Il suffit d’indiquer ce rapprochement sans insister davantage. George Sand a marqué elle-même les liens qui la rattachent à son illustre aïeul, et elle suivait en cela l’exemple de son père, Maurice Du Pin, qui, sous les drapeaux de la république, à côté de La Tour d’Auvergne, premier grenadier de France, invoqua plus d’une fois l’héroïque souvenir du maréchal de Saxe[1]. Un écrivain physiologiste, comme nous en possédons aujourd’hui, trouverait sans doute l’occasion excellente pour montrer ce que les descendans de Maurice de Saxe doivent à la fatalité du sang ; pour nous, qui croyons avant tout à la liberté humaine, nous qui pensons que chacun est l’artisan de sa destinée et responsable des dons qu’il a reçus, nous aimons mieux nous en tenir à une indication rapide. Dans ce rapprochement que notre récit nous impose, nous ne prétendons pas, à Dieu ne plaise ! juger en passant le grand écrivain qui a su communiquer à la France du XIXe siècle, tour à tour surprise et ravie, les émotions les plus diverses. Le sujet de notre étude est simplement Maurice de Saxe, et nous y retournons en toute liberté, sans nulle préoccupation étrangère[2].

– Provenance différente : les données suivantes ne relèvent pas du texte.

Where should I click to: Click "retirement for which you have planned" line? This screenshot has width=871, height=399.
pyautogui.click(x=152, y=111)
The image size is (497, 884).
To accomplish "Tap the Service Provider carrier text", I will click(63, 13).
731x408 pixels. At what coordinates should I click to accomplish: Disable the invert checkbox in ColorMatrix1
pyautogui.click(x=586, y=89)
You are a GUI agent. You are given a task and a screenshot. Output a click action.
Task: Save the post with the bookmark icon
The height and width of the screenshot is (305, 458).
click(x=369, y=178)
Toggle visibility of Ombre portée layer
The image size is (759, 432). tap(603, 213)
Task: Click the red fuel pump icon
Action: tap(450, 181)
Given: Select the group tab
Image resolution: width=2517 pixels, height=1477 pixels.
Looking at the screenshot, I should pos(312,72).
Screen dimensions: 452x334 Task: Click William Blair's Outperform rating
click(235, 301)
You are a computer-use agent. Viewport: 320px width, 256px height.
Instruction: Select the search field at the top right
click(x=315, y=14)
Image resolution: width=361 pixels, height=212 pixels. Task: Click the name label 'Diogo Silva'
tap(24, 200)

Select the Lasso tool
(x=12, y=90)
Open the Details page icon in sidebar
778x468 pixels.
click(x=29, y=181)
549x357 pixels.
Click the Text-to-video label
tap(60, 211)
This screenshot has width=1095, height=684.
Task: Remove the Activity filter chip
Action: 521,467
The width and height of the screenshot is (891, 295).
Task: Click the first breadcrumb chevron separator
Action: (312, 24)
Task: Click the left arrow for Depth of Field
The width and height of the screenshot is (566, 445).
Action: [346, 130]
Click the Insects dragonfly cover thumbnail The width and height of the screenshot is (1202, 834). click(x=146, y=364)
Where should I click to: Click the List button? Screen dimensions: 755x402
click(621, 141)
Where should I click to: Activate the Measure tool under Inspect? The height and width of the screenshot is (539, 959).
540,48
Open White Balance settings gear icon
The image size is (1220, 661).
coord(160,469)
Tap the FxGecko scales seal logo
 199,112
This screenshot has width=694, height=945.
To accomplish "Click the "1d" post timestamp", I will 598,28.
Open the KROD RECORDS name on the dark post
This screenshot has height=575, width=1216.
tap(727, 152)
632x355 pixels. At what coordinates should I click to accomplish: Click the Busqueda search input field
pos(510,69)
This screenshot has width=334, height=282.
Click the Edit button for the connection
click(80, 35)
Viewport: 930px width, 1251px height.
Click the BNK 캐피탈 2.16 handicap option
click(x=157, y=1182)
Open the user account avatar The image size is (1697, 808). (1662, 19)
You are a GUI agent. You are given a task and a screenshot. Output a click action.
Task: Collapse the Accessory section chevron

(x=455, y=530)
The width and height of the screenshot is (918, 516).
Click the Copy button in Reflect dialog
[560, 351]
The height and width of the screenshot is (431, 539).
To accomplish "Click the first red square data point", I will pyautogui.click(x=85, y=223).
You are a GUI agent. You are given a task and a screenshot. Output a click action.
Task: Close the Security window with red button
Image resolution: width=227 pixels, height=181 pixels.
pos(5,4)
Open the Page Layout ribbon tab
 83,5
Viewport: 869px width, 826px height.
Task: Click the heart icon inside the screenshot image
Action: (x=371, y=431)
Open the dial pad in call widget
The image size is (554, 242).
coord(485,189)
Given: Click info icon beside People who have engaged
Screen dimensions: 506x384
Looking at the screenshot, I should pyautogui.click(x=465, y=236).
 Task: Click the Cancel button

  1. Voyez les touchantes lettres de M. Du Pin citées par George Sand dans l’ouvrage qu’elle a intitulé Histoire de ma Vie.
  2. Mme Sand ignore sans doute que sa grand’mère, l’aimable et digne Aurore de Saxe, avait voulu la placer dès sa naissance sous le patronage de sa royale famille ; Aurore avait elle-même quelque chose de la haute aristocratie germanique ; sa petite-fille nous la dépeint « blanche, blonde, grave, calme et digne dans ses manières, une véritable Saxonne de noble race, aux grands à les pleins d’aisance et de bonté protectrice. » (Histoire de ma Vie, par George Sand, quatrième série, page 201.) Or, en 1807, son fils Maurice Du Pin avait été nommé par l’électeur de Saxe chevalier, de l’ordre de Saint-Henri ; mais il n’avait pas encore reçu les insignes de cette dignité quand un affreux accident l’emporta dans la fleur des années. On sait que le brave officier, récemment arrivé de la guerre d’Espagne et heureux de goûter en famille un repos chèrement acheté, mourut d’une chute de cheval, aux environs de Nohant, le 17 septembre 1808. L’année suivante, le roi de Saxe Frédéric-Auguste Ier étant venu passer, quelques semaines à Paris, Mme Aurore Du Pin lui adressa cette lettre :
    « Sire,
    « Depuis votre arrivée à Paris, j’ai tenté et épuisé tous les moyens d’obtenir de votre majesté une faveur qui j’espérais ne m’être pas refusée. Vous eûtes la bonté, il y a dix-huit mois, d’admettre au nombre des chevaliers de Saint-Henri mon fils Maurice Du Pin, petit-fils du maréchal de Saxe, aide-de-camp du roi de Naples. Son service, son absence et l’affreux malheur qui me l’a enlevé ont empêché qu’il ne reçût sa croix des mains de M. le baron de Senft, votre ministre à Paris. Mon fils n’a laissé qu’une fille unique à qui je désire conserver la mémoire de cette faveur ; je veux en orner son écusson, en décorer le tombeau de mon enfant. Je n’ai aucune preuve à montrer, aucun droit apparent de son admission dans cet ordre ; une permission, un mot écrit par le ministre de votre majesté est la grâce que je sollicite. Les bontés constantes dont la maison de Saxe m’a honorée depuis ma naissance m’ont donné la confiance, sire, de vous importuner de mes vœux actuels. Je n’ose manifester celui de me présenter devant votre majesté.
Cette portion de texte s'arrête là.